Considerably lower risk of stent thrombosis and restenosis in 'new generation' drug-eluting stents
Results from the SCAAR study, presented at the ESC Congress 2011 today, showed that Percutaneous Coronary Intervention (PCI) with "new generation" Drug Eluting Stents, was associated with a 38% lower risk of clinically meaningful restenosis and a 50% lower risk of stent thrombosis compared to old generation DES.
Although many trials and studies support the overall early and mid-term safety and efficacy of first-generation drug-eluting stents, there has been concern on their long-term safety, especially regarding the potential risk of late stent thrombosis as well as late restenosis.
New drug-eluting stents (n-DES) have been developed with the purpose of overcoming the current limitations of the older generation drug-eluting stents (o-DES).
The purpose of this study was to evaluate the long-term outcome in all patients who underwent stent implantation with bare metal stents (BMS), "older generation" drug eluting stents (o-DES), and "new generation" drug eluting stents (n-DES) in Sweden, using a national registry with complete consecutive enrolment, the Swedish Coronary Angiography and Angioplasty Registry (SCAAR).
The SCAAR holds data on consecutive patients from 29 centers that perform coronary angiography and percutaneous coronary intervention (PCI) in Sweden. The registry is sponsored by the Swedish Health Authorities and is independent of commercial funding. The technology is developed and administered by the Uppsala Clinical Research Center. Since 2001, SCAAR has been Internet-based, with recording of data online through an Internet interface in the catheterization laboratory; data are transferred in an encrypted format to a central server at the Uppsala Clinical Research Center.
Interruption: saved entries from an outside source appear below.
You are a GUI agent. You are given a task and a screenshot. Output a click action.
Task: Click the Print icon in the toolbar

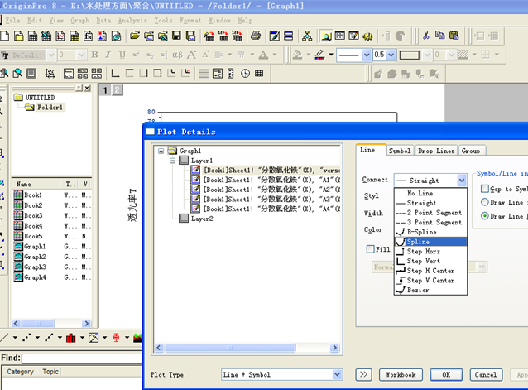pos(257,36)
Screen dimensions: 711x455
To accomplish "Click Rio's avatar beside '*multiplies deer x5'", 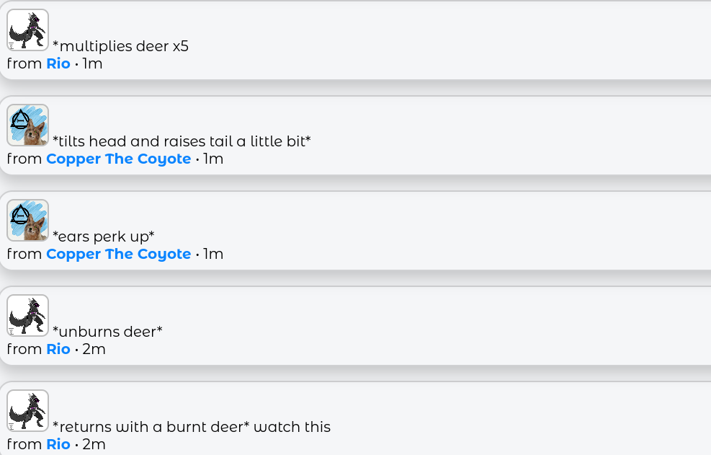I will coord(27,30).

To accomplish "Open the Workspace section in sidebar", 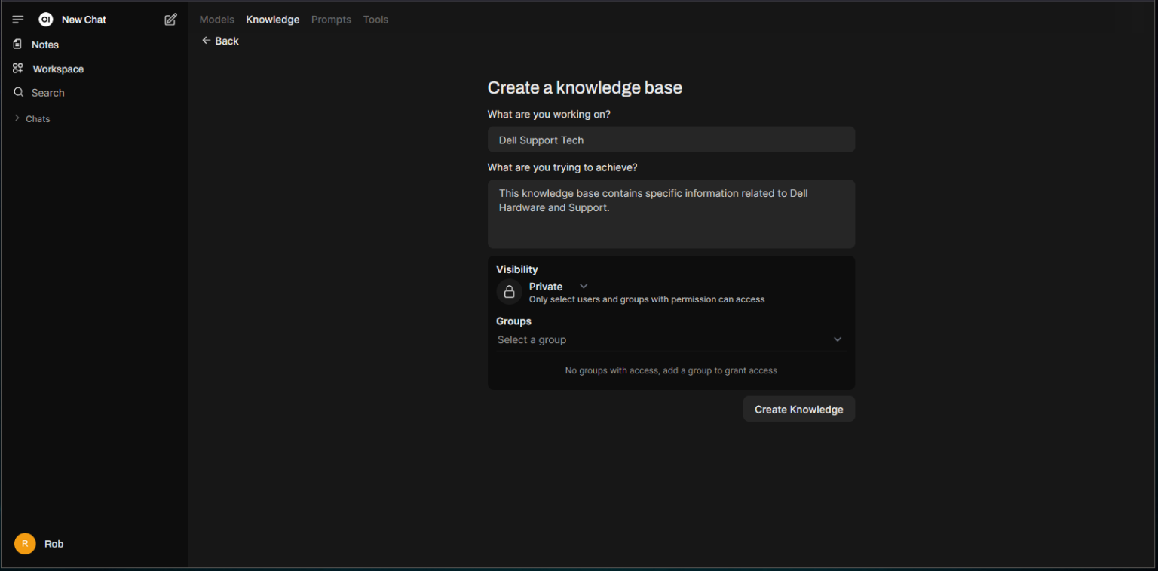I will click(57, 69).
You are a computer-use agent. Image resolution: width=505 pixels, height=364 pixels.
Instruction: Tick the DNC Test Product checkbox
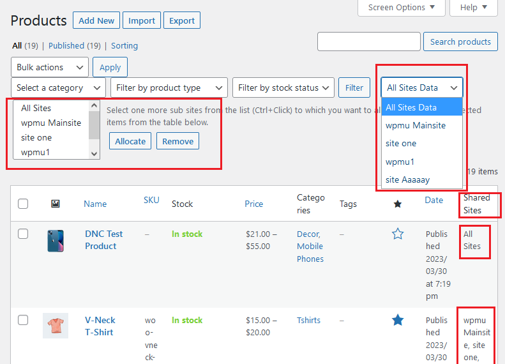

All consecutive patients undergoing coronary angiography or PCI are included. Information with respect to restenosis and stent thrombosis has been registered for patients undergoing any subsequent coronary angiography for a clinical reason since the beginning of 2004.
Our study included 94384 stent implantations in Sweden (BMS, n=64631; o-DES, n= 19202; n-DES, n=10551), from November 2006 to October 2010. Follow-up was performed up to two years post-intervention.
The performance up to two years of different types n-DES was evaluated in an unselected large real-world population- including patients with myocardial infarction, three-vessel and/or left main disease, bifurcation lesions, graft disease, restenotic lesions and chronic total occlusions.
The main findings of this study are that PCI with "new generation" DES was associated with a 38% lower risk of clinically meaningful restenosis and a 50% lower risk of stent thrombosis compared to old generation DES.
Further studies are needed in order to attempt to discriminate whether one of the three components of the new generation DES- the polymer, the stent alloy, the eluting-drug- is mainly involved in decreasing the incidence of stent thrombosis and restenosis.
Improved stent designs with thinner struts, more biocompatible polymers may have an important impact on drug elution profiles, endothelial coverage, and functional recovery.
In conclusion, we showed that patients treated with PCI with "new generation" DES have a considerably lower risk of restenosis and stent thrombosis at 2 years compared to older generation DES in a large real world population.
These findings can be useful for the management of patients with high risk profile that could benefit more from these new devices.